The exchange traded fund market has continued to grow with assets from both institutional and individual investors alike. As the business becomes more commonplace with retail investors, the need for more ETF education is growing.

Certain aspects of an exchange traded fund investing may not be understood by some investors. There are basic characteristics of ETFs such as structure and index construction that are important functions to how returns are generated. [Build a Diversified Investment Portfolio with 3 ETFs]

Many ETFs such as the SPDR S&P 500 (NYSEArca: SPY) track a basic benchmark such as the S&P 500 and is basic to understand, reports Roger Wohlner for The Chicago Financial Planner. As the ETF industry continues to expand, there are new benchmarks created and more niche funds created to cater to them.

The more complicated the index is, the harder it is to understand. The more complex indices are usually best left for sophisticated investors. A recent Vanguard report said that of the 1,400 ETFs trading, about 1,000 track hybrid or complex indices, reported by Chuck Jafffe. [Some Outperforming ‘Smart Beta’ ETFs]

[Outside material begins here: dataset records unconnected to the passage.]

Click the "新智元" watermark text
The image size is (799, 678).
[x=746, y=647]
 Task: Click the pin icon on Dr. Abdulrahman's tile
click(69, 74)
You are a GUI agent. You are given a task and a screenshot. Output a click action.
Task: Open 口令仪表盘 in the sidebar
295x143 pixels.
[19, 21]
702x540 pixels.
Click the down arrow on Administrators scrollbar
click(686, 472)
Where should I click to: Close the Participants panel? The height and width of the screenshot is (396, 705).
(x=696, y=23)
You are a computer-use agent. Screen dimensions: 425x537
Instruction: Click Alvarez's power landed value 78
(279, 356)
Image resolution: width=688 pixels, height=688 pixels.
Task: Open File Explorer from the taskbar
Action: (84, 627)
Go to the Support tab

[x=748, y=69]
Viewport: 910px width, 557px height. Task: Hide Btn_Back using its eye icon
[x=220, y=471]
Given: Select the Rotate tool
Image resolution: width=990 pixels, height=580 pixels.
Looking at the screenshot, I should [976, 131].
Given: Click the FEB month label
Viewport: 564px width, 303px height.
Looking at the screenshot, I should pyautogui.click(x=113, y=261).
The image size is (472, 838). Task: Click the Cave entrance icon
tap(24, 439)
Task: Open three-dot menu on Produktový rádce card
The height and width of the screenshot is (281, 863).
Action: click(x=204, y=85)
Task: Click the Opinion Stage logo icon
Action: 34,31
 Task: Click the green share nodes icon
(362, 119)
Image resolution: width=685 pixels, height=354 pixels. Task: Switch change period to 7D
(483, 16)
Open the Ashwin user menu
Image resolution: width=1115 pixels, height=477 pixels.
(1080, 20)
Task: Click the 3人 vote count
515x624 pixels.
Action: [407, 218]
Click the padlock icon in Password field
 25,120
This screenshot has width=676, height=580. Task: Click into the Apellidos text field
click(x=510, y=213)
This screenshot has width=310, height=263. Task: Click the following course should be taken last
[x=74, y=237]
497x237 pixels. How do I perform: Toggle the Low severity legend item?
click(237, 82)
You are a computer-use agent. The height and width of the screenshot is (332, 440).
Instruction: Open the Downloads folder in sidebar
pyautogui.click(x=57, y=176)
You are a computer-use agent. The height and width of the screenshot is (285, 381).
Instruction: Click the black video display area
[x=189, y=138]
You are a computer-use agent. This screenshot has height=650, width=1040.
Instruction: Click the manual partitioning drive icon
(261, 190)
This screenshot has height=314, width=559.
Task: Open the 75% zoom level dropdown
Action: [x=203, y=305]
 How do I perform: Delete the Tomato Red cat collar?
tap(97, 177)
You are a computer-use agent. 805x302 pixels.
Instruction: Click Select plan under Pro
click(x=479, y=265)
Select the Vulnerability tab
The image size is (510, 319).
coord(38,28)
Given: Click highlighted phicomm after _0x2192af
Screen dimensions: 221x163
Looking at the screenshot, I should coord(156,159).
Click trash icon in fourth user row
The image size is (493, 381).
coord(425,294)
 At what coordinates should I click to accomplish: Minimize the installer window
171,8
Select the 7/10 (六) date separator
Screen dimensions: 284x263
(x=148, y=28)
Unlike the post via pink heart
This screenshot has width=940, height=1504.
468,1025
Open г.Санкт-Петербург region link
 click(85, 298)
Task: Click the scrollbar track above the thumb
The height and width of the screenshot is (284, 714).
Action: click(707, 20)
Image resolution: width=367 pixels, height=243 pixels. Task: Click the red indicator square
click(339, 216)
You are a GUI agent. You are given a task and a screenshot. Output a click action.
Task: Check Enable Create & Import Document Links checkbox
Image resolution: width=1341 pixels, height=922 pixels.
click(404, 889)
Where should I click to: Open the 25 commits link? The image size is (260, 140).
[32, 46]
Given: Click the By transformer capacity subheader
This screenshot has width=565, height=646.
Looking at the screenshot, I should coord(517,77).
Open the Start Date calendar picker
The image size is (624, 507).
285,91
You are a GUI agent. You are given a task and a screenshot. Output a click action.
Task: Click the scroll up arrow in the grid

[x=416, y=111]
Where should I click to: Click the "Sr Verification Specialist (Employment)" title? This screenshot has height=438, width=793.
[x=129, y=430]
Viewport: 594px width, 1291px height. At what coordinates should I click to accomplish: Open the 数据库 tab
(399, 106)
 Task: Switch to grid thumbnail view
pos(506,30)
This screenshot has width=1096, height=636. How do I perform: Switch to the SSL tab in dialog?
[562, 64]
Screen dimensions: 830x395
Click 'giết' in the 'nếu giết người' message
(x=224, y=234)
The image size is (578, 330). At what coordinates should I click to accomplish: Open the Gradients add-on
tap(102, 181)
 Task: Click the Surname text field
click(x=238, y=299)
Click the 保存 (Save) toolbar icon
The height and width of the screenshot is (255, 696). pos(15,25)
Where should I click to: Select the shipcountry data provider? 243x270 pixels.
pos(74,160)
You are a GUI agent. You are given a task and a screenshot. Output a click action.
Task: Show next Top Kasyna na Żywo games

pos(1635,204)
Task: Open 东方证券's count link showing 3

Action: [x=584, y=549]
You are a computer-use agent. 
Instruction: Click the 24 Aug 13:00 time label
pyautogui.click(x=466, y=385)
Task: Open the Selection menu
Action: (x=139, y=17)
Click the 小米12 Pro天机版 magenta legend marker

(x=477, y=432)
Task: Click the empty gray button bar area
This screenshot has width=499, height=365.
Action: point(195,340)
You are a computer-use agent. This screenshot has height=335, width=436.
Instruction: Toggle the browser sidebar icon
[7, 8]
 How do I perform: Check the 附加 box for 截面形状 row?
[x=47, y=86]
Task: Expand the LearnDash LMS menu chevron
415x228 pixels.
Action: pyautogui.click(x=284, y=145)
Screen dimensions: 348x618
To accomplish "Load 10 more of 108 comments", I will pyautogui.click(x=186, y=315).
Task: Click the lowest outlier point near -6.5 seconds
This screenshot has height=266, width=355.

A peek at how complicated index structure gets can start by looking at the large-cap growth sector –  Schwab U.S. Large Growth Index (NYSEArca: SCHG), Vanguard Growth ETF (NYSEArca:VUG), and the iShares Russell 1000 Growth ETF (NYSEArca: IWF). All three ETFs track the same index style, but differ in sector weighting, top holdings, or companies held. [Large-Cap Equity ETFs Outperforming in 2013]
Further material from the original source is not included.